"> Word Problem 12 | Job Exam Rare Mathematics (JEMrare)

Word Problem 12

Problem 12: A lady gave away 1/2 of her stock of oranges she had and half the extra orange to the first customer. Half of her remaining stock and half the orange extra she gave to the second customer. She is left with 15 oranges.

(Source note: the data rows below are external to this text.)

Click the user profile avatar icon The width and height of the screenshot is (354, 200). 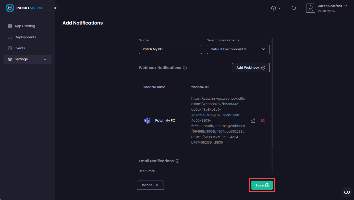coord(310,8)
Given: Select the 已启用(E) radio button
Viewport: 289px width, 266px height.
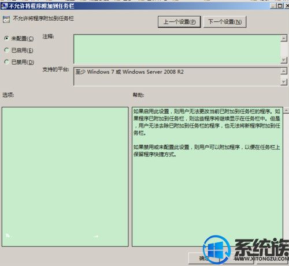Looking at the screenshot, I should click(x=7, y=50).
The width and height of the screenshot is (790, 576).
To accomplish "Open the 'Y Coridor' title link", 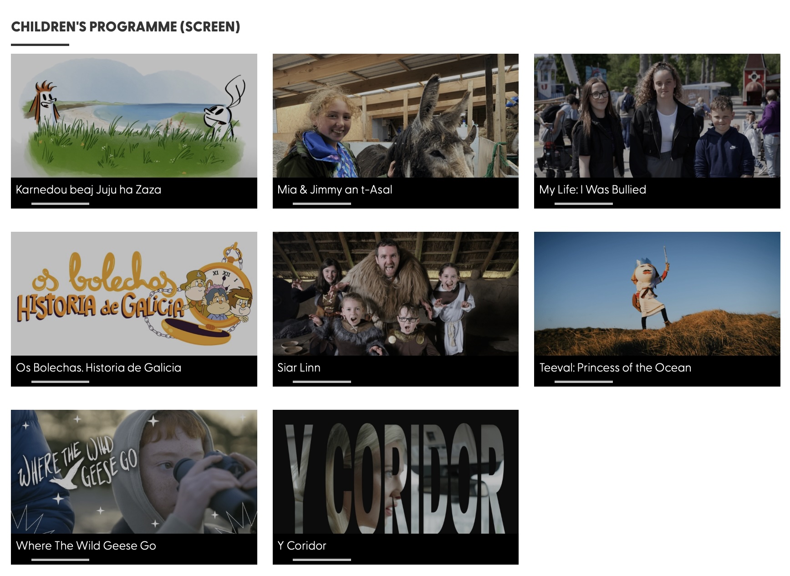I will [302, 545].
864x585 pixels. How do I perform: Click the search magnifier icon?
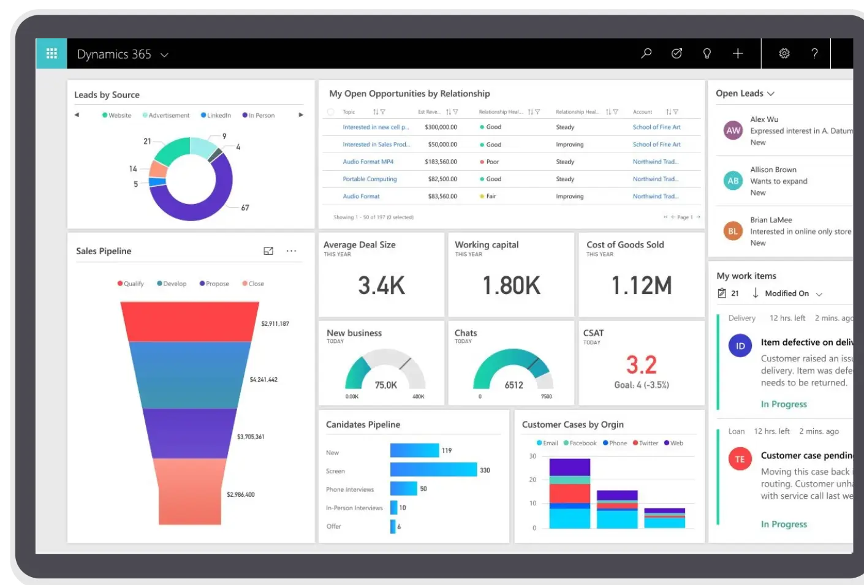pos(646,53)
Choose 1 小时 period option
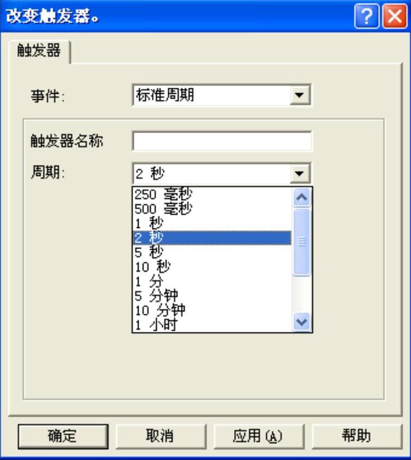Image resolution: width=411 pixels, height=460 pixels. coord(212,324)
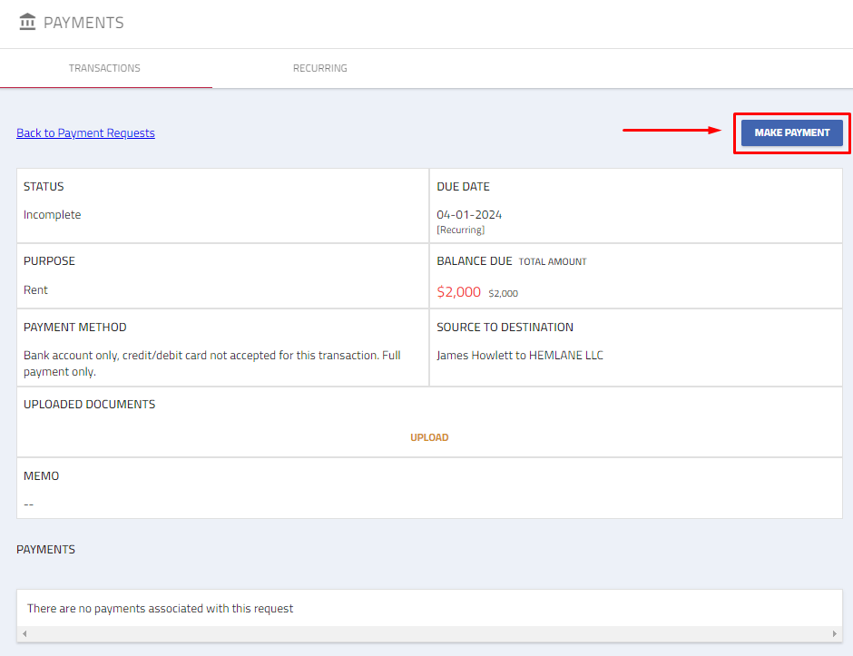
Task: Switch to the Transactions tab
Action: (x=104, y=68)
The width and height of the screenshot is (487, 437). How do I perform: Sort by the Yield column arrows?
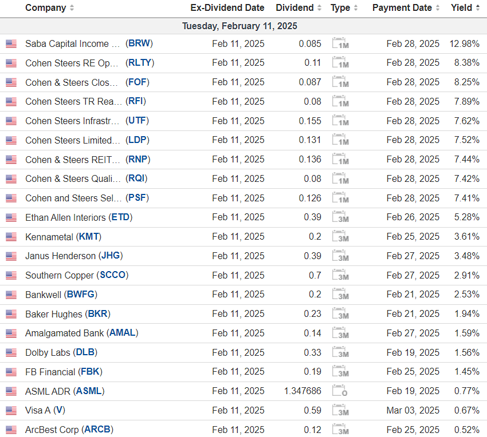point(477,8)
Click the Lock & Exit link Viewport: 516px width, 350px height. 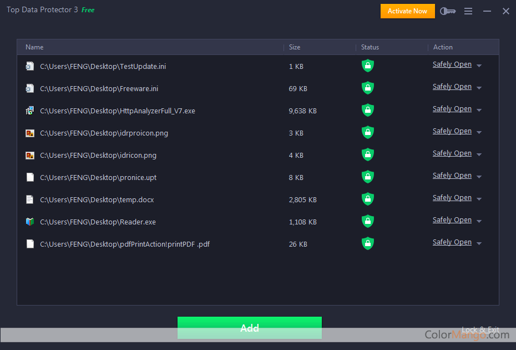[480, 329]
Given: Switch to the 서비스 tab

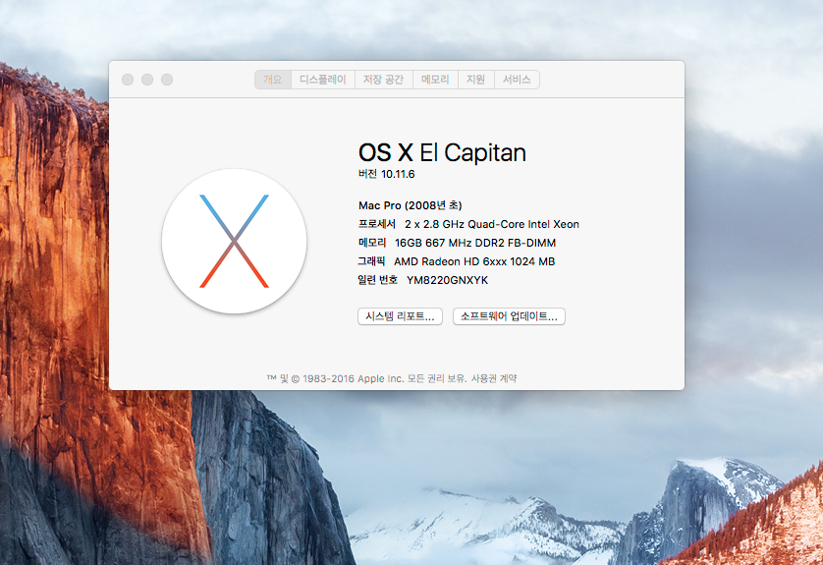Looking at the screenshot, I should (517, 80).
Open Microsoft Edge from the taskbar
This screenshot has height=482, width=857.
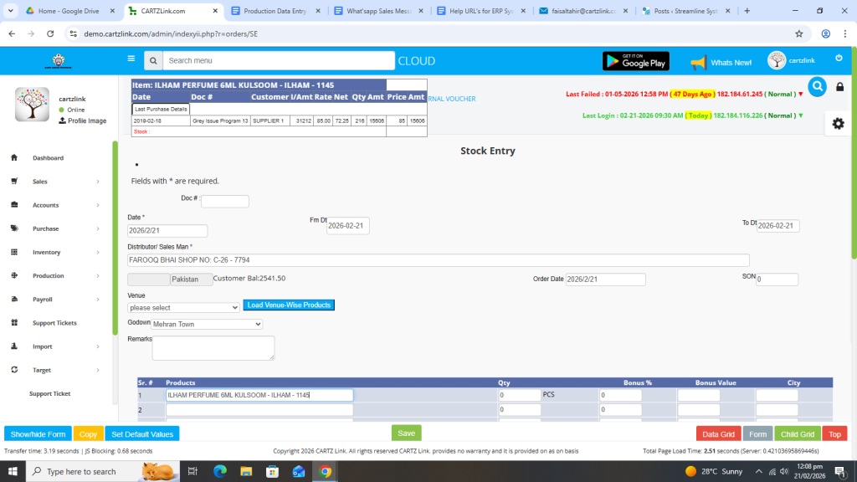coord(220,471)
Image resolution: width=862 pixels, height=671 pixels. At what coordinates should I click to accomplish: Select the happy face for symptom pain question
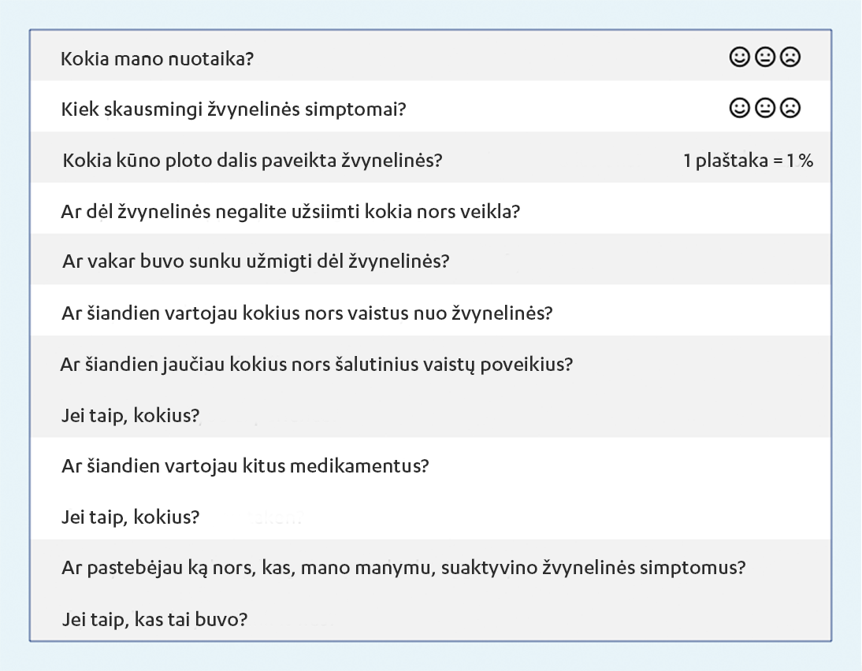coord(739,108)
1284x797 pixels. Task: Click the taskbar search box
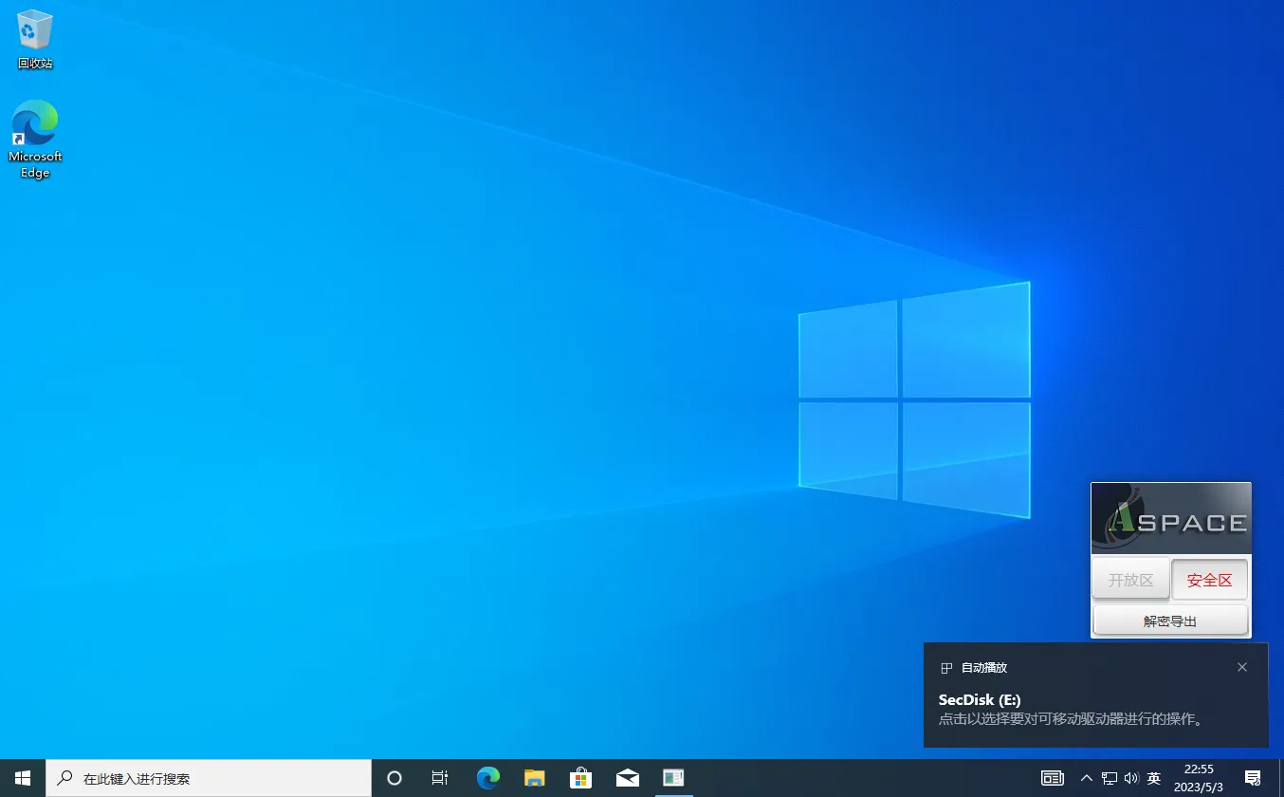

The number of oranges she had at first was;

….  numbers math —

a.67                b.63                c.65                          d.70

Solution:

Here we will have to notice and take care of  the words ‘oranges’ and ‘ half the extra orange’

So we start by given information;

First customer =1/2 of the oranges+1/2 orange

Second customer = 1/2 of the remaining oranges +1/2 orange

Remaining orange=15

Original=?

Let the lady have ‘y’ oranges

First Customer=\frac{y}{2}+\frac{1}{2}

Remaining=y-(\frac{y}{2}+\frac{1}{2})

\Rightarrow Remaining = \frac{y}{2}-\frac{1}{2}

Coming to second customer;

Second Customer = \frac{1}{2}(\frac{y}{2}-\frac{1}{2})+\frac{1}{2}

\Rightarrow Second Customer = \frac{y}{4}+\frac{1}{4}

So, total oranges she gave away can be calculated by taking some of oranges given to both customers;

Total Oranges Given=(\frac{y}{2}+\frac{1}{2})+(\frac{1}{4}+\frac{1}{2})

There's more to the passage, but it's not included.